[Excerpt — start]

Edinburg’s Victor Godinez joins a notorious list of Valley convicts on Death Row

Only have a minute? Listen instead
Getting your Trinity Audio player ready...

By XAVIER ALVAREZ and FRANCISCO E. JIMENEZ | Staff Writers

Earlier this week, a new name was entered into the short list of Death Row inmates from the Rio Grande Valley. Victor Alejandro Godinez, the 29-year-old Edinburg man who was convicted of killing 49-year-old Trooper Moises Sanchez after shooting him in the head on April 6, 2019, was sentenced to death.

Godinez became the ninth name on that list after jurors came back with a verdict early Wednesday morning. He joins the other eight Valley Death Row inmates, some of which have been waiting since the 90s.

While they aren’t currently scheduled for execution, there have been 13 Valley residents that have been executed since 1991, according to Texas Department of Criminal Justice records.

In this undated Brownsville Herald file photo, Gustavo Tijerina-Sandoval appears at the Cameron County Courthouse 197th State District Court. (File photo)

SLAIN AGENT

​​Gustavo Tijerina-Sandoval, 40, was sentenced to death on June 8, 2018 after he was found guilty of shooting and killing an off-duty Border Patrol agent.

[Excerpt — finish]
[Listed records — start]

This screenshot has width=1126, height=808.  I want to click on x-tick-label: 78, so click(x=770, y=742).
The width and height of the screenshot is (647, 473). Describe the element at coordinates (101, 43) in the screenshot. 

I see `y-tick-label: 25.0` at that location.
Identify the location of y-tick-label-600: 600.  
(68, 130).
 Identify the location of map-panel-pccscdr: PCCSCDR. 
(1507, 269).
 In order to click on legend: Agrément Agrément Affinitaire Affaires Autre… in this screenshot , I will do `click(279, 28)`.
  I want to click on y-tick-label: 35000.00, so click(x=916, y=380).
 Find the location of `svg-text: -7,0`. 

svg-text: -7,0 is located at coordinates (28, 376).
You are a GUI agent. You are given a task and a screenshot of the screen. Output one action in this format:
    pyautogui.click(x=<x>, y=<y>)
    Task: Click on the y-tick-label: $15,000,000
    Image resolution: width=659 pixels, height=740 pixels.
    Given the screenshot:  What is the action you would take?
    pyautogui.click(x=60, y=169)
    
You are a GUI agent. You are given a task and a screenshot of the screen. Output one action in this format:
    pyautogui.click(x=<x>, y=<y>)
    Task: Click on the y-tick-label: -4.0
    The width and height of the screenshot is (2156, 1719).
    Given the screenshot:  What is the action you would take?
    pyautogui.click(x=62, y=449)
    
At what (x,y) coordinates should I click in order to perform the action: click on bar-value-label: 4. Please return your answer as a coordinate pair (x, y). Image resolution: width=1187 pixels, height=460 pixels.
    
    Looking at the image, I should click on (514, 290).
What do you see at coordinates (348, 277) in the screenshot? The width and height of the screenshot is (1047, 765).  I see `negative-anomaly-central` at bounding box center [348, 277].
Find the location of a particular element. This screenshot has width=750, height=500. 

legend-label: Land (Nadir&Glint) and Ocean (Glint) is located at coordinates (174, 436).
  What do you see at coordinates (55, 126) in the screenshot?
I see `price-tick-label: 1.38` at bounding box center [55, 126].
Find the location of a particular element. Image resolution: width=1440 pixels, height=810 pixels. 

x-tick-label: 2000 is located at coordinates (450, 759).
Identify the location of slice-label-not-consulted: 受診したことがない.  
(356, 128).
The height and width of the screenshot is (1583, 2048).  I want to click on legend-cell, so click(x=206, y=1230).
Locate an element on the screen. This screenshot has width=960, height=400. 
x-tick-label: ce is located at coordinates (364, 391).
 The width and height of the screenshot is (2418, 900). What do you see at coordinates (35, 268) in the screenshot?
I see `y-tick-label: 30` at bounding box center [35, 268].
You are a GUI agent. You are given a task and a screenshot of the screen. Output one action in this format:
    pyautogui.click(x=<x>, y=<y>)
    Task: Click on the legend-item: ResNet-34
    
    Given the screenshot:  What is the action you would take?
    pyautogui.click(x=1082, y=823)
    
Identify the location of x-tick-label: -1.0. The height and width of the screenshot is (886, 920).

[Listed records — finish]

» **Work order A**: According to the article on Valley Death Row inmates, how many Valley residents have been executed since 1991?
» **Work order B**: List every person named in the article on Valley Death Row inmates.

» **Task solution A**: 13 Valley residents have been executed since 1991.

» **Task solution B**:
Xavier Alvarez
Francisco E. Jimenez
Victor Alejandro Godinez
Moises Sanchez
Gustavo Tijerina-Sandoval